Reproduce only this range: the line holding "1918x1079 pixels. How" through the last line of the data below, both included, exactly, with no pictures.
--------------------------------------------------
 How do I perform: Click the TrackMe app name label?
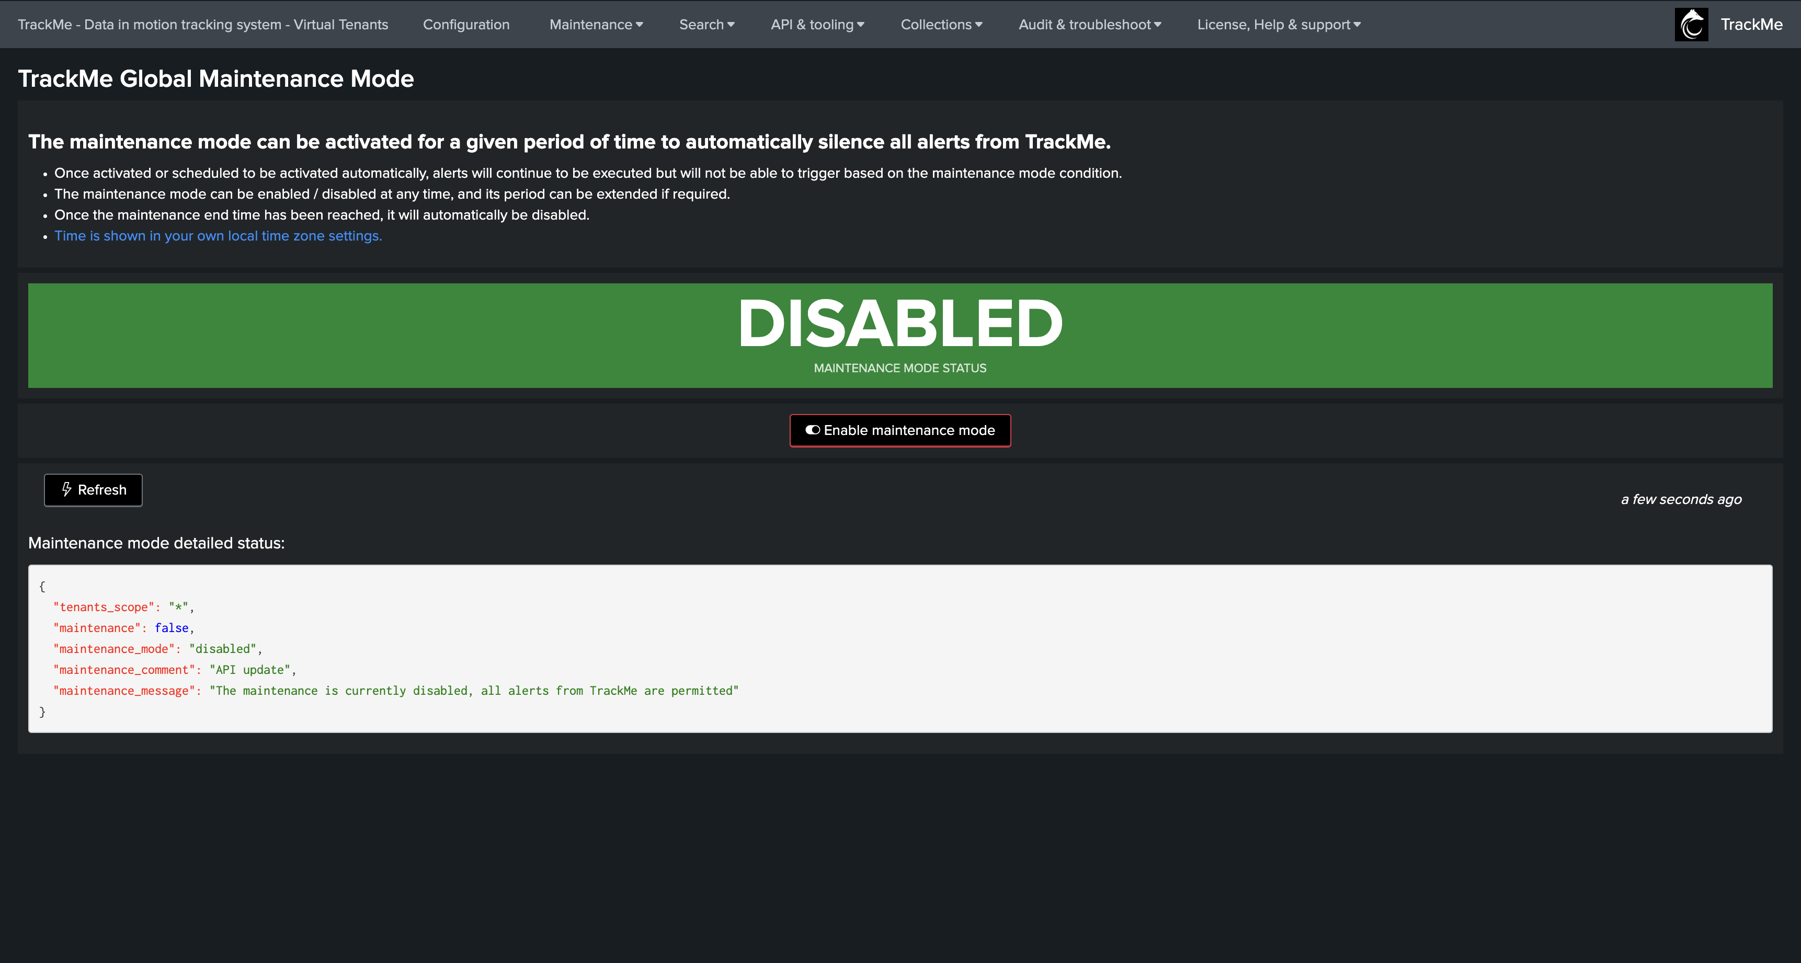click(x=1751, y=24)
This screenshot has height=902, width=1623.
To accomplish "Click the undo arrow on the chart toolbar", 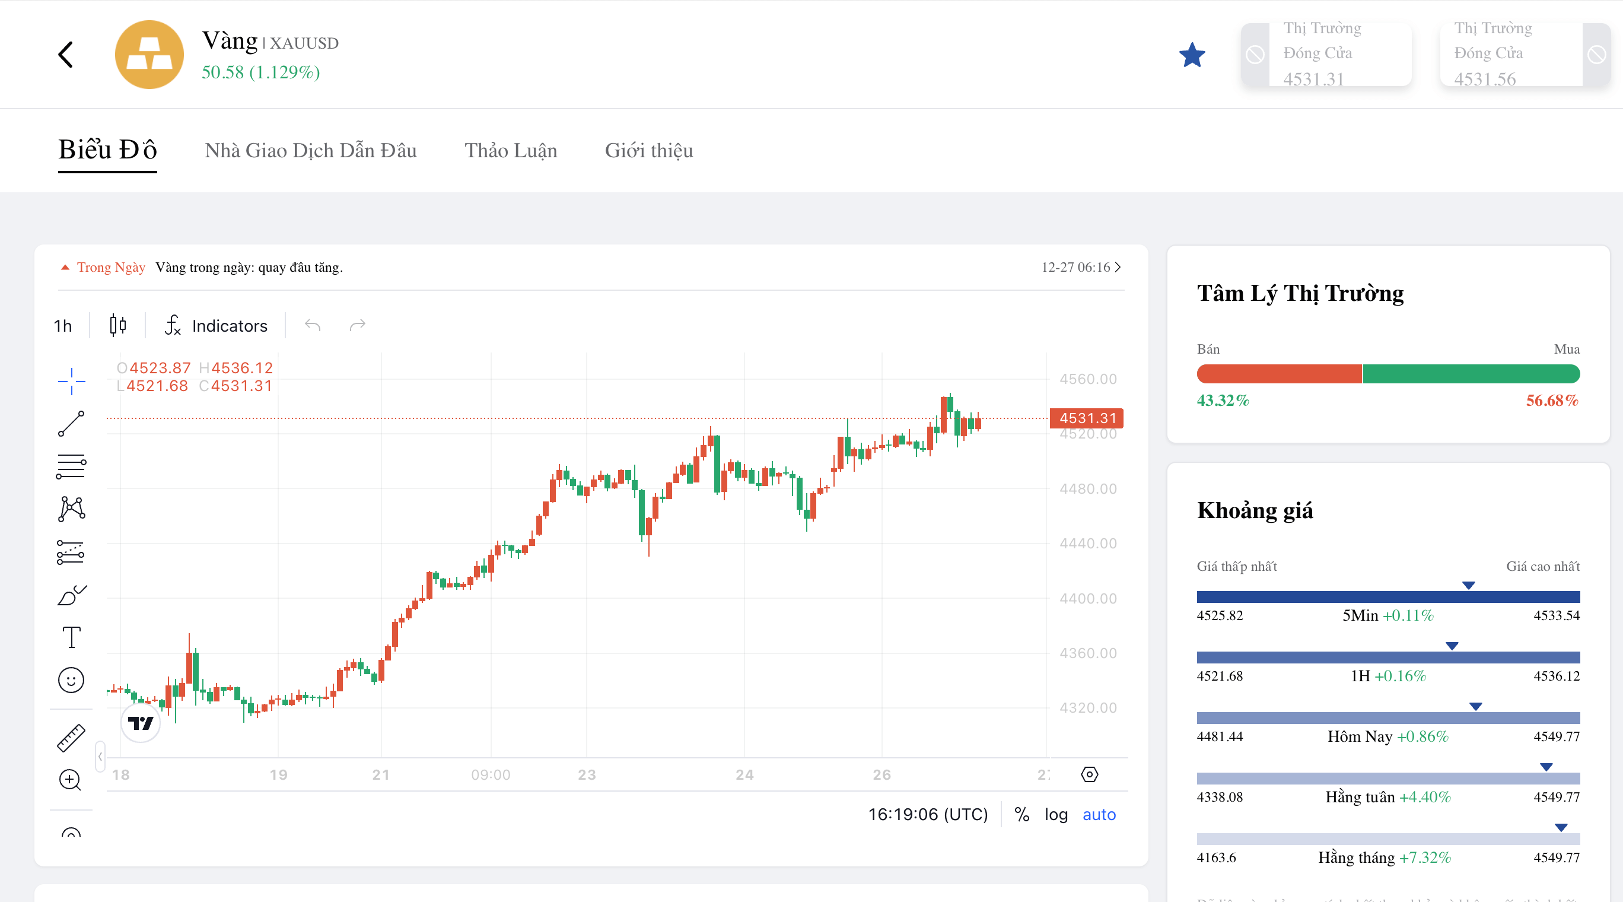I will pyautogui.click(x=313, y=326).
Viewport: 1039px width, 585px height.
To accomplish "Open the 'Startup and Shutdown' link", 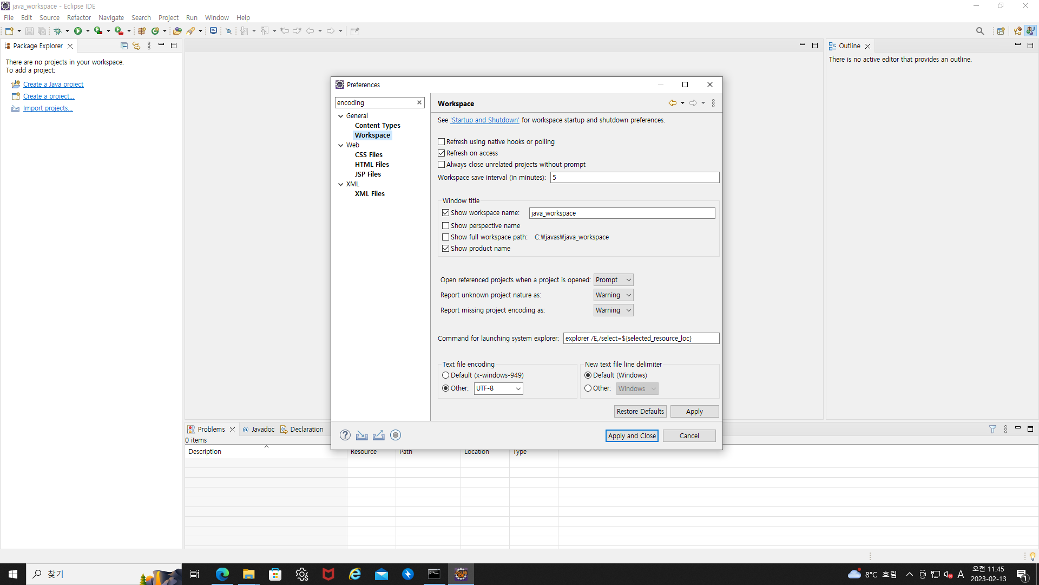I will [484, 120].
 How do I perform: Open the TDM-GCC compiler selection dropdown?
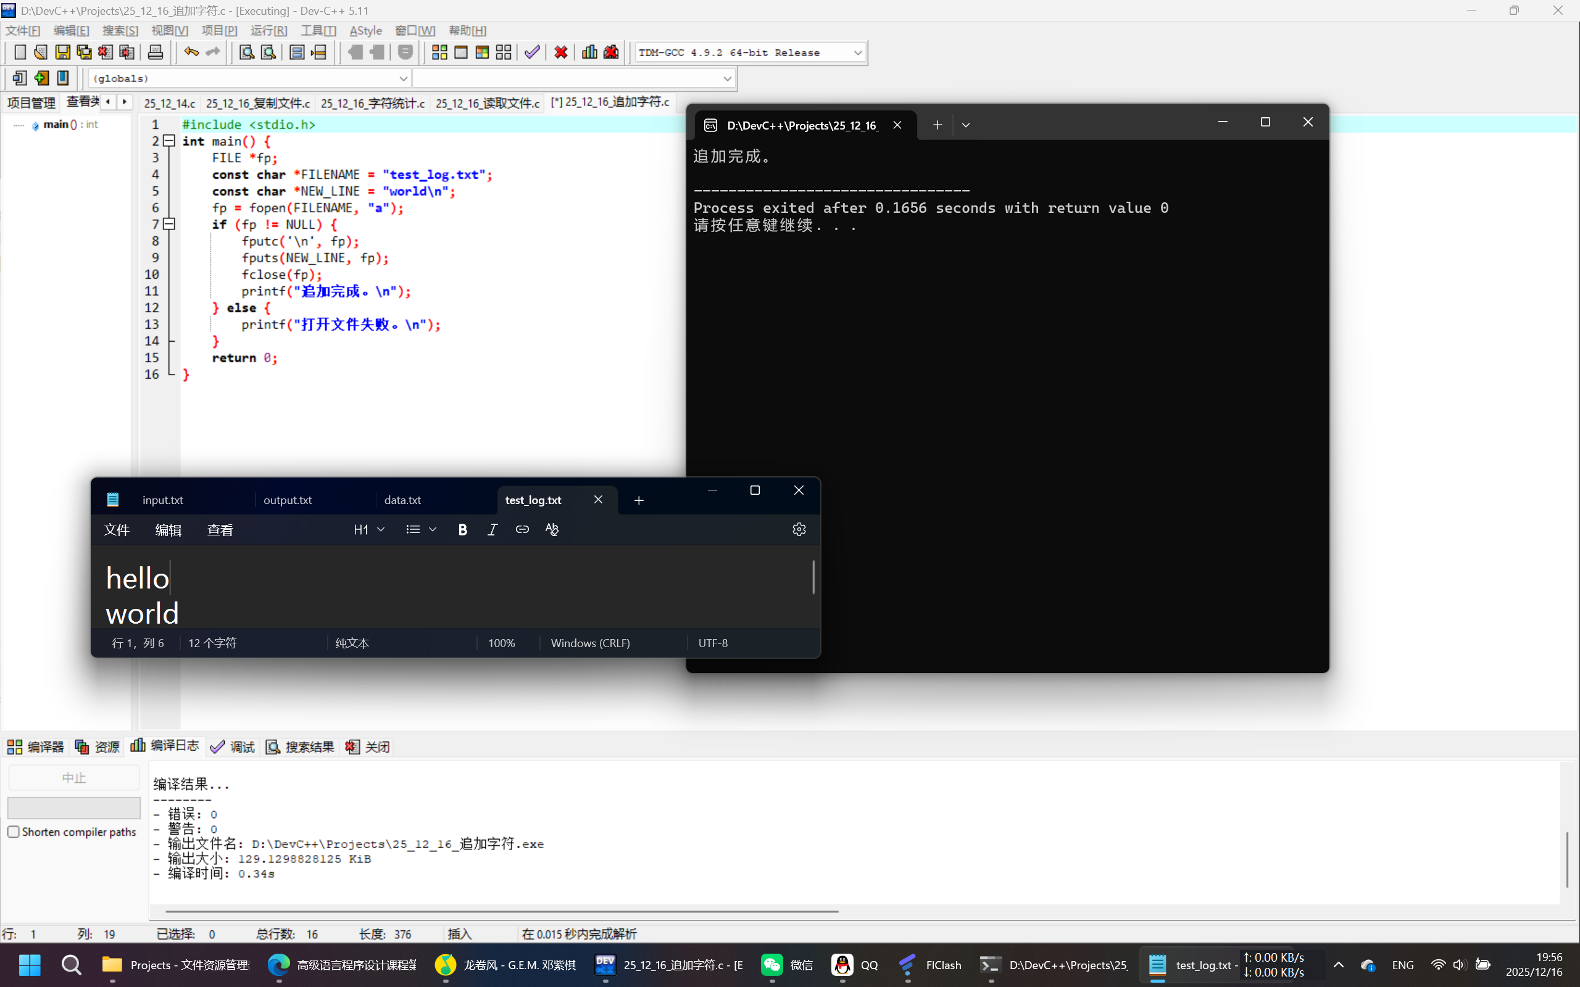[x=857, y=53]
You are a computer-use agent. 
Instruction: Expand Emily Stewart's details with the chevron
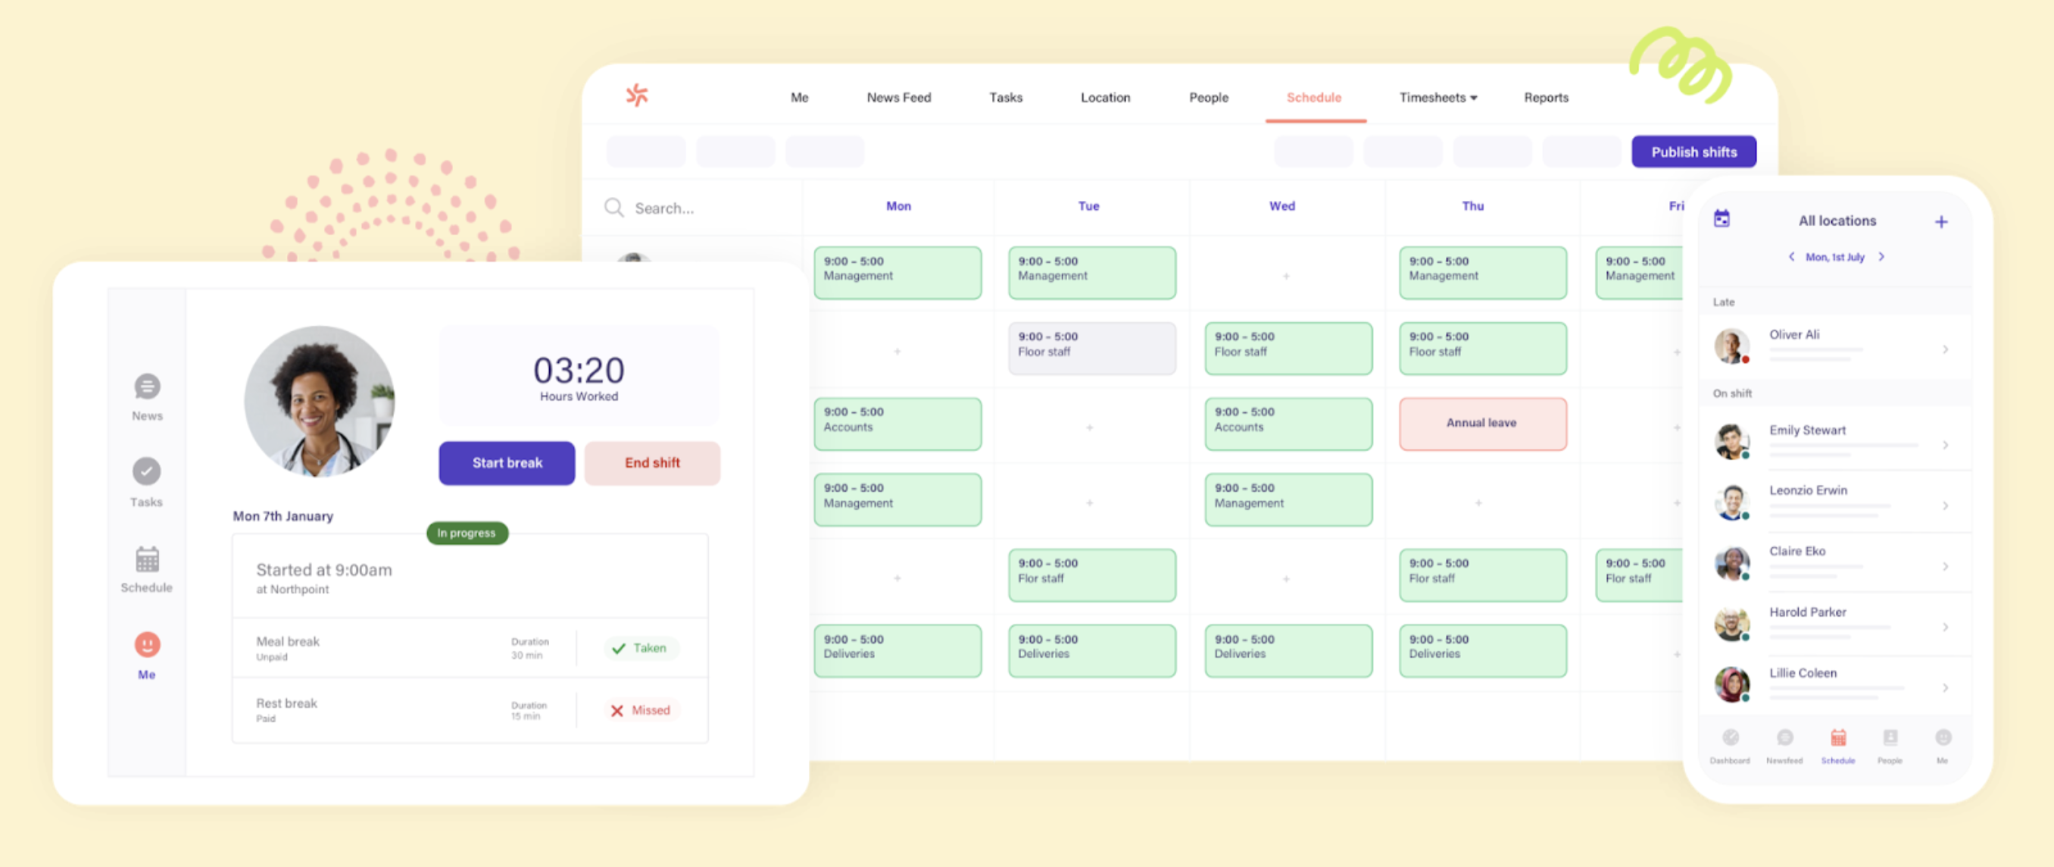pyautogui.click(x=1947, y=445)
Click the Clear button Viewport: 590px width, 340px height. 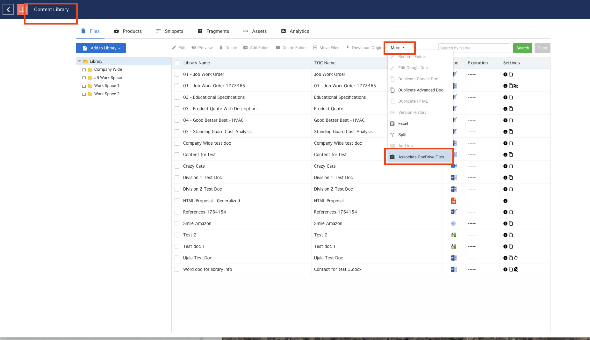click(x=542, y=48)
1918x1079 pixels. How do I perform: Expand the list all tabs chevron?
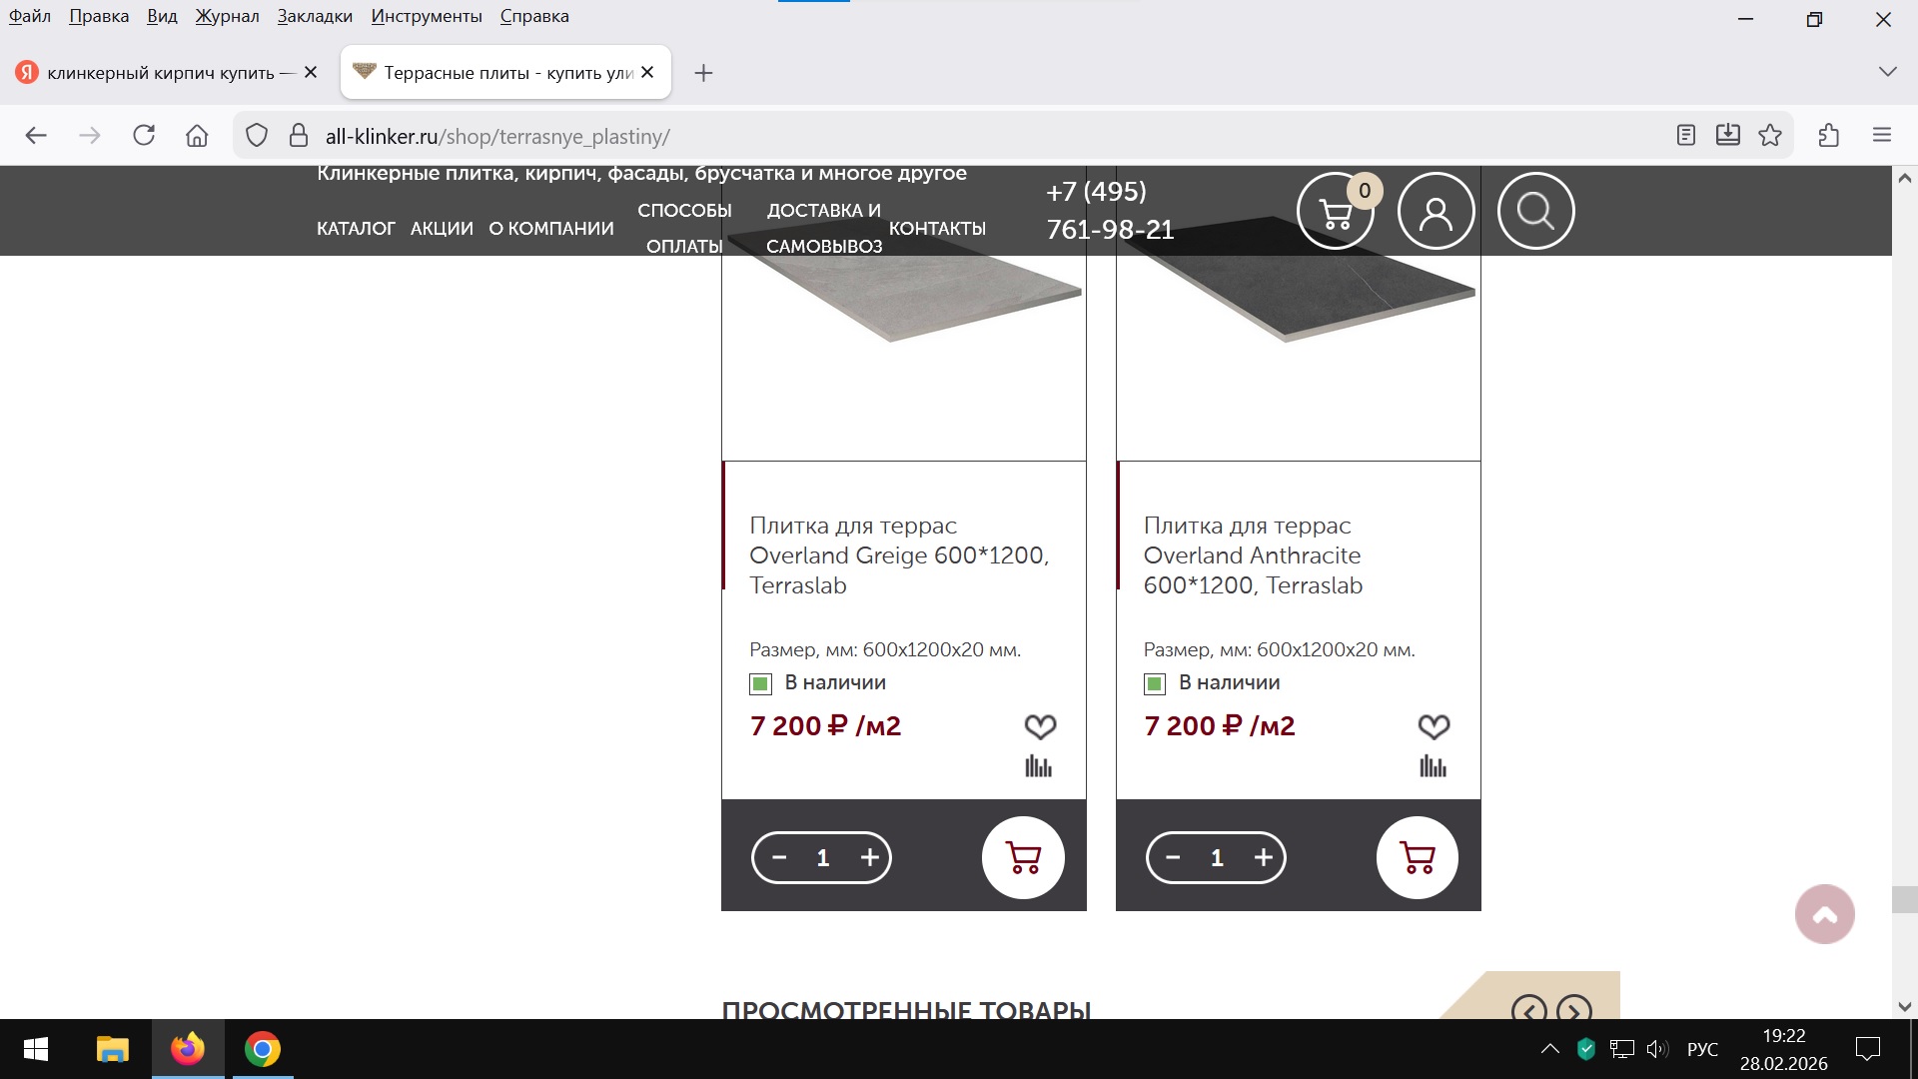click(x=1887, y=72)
--------------------------------------------------
THE ANSWER
1918x1079 pixels. How do I perform: Expand the list all tabs chevron?
click(x=1887, y=72)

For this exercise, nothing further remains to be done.